MRS. GOD’S protagonist is William Standish, an American university professor who likewise finds himself afoot in London. His aim is to study the poetry of his grandfather’s late wife in a secluded country house. Weirdness becomes apparent immediately when Standish gets lost on his way to the cottage. He enters a pub run by a supremely apathetic barman who hustles Standish out before he’s even begun to eat the lunch he ordered. Upon reaching his destination Standish is beset by horrific and erotic hallucinations that grow increasingly malignant until he snaps entirely, and in the final pages undergoes a most unexpected metamorphosis.

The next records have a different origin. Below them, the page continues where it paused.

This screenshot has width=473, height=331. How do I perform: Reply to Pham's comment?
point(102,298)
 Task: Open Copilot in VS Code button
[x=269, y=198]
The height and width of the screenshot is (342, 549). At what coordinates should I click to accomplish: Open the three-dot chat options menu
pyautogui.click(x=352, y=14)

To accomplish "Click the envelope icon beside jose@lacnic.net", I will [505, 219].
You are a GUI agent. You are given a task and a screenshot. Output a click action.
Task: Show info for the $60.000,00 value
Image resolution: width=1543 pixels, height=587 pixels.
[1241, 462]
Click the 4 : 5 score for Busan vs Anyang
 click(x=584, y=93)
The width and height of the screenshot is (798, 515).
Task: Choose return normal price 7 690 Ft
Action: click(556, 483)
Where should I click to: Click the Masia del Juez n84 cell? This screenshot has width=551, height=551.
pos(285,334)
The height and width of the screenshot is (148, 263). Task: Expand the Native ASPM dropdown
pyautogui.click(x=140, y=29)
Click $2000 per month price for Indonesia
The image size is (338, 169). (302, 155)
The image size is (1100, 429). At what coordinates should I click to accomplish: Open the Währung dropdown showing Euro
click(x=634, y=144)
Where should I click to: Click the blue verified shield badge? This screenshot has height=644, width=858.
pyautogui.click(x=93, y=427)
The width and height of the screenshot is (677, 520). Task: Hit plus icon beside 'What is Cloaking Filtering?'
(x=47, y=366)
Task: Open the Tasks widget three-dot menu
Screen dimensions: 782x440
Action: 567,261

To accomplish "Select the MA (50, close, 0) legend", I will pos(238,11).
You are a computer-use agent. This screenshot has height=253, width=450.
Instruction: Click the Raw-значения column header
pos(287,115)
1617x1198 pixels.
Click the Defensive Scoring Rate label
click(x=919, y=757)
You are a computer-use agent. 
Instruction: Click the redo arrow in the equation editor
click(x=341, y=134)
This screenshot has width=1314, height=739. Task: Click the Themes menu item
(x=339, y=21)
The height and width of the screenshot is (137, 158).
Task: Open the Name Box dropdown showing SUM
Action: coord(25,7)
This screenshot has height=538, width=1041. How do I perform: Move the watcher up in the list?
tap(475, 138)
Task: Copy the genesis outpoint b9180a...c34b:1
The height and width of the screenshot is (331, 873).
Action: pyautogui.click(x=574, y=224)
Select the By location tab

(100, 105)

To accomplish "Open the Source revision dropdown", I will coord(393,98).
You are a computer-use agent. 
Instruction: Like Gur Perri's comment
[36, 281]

As with Robert Aickman’s fiction, nothing in MRS. GOD is ever “explained” (is the country house haunted or is the protagonist just crazy–or both?). That’s particularly true of the Donald M. Grant edition, which according to Straub represents his original intent: “an enigmatic, bizarre, dream-like experience in which most of the usual narrative signposts and road maps are inaccurate, concealed, or missing altogether.”

The HOUSES WITHOUT DOORS/Pegasus version of MRS. GOD, aside from being quite a bit shorter than the other, has been toned down and cleaned up. The language is more concise, with (for instance) the line “His first thought was that he was going to have to look at more photographs of lumpy literary people proclaiming in their bodily attitudes their superiority to all about them” changed to “Standish bent down to pick up a random handful, assuming he would see more photographs of lumpy literary people” (with his second thought excised altogether). An explanation of sorts is even offered in the redrafted opening pages, which in the Grant version made enigmatic reference to “the loss of a certain THING better lost” but in the cleaned-up version reads “a THING never to be regarded as human but lost indeed, most powerfully and irrevocably lost, wrapped in the bloodied sheets and discarded, burnt or flushed away into psychic oblivion.” An aborted fetus, in other words, the knowledge of which makes Standish’s subsequent visions and the object of his final transformation a bit easier to comprehend. I guess this is a good thing, but the tale is so inherently weird that the placement of signposts (however obscured) actually renders it less satisfying.

For me MRS. GOD works best as the wild and unfettered mind-boggler presented in the Donald E. Grant hardcover. As such it’s far from perfect, and most definitely NOT an easy read, but it does have a wooly charm that’s lacking in its other, more easily digestible incarnation.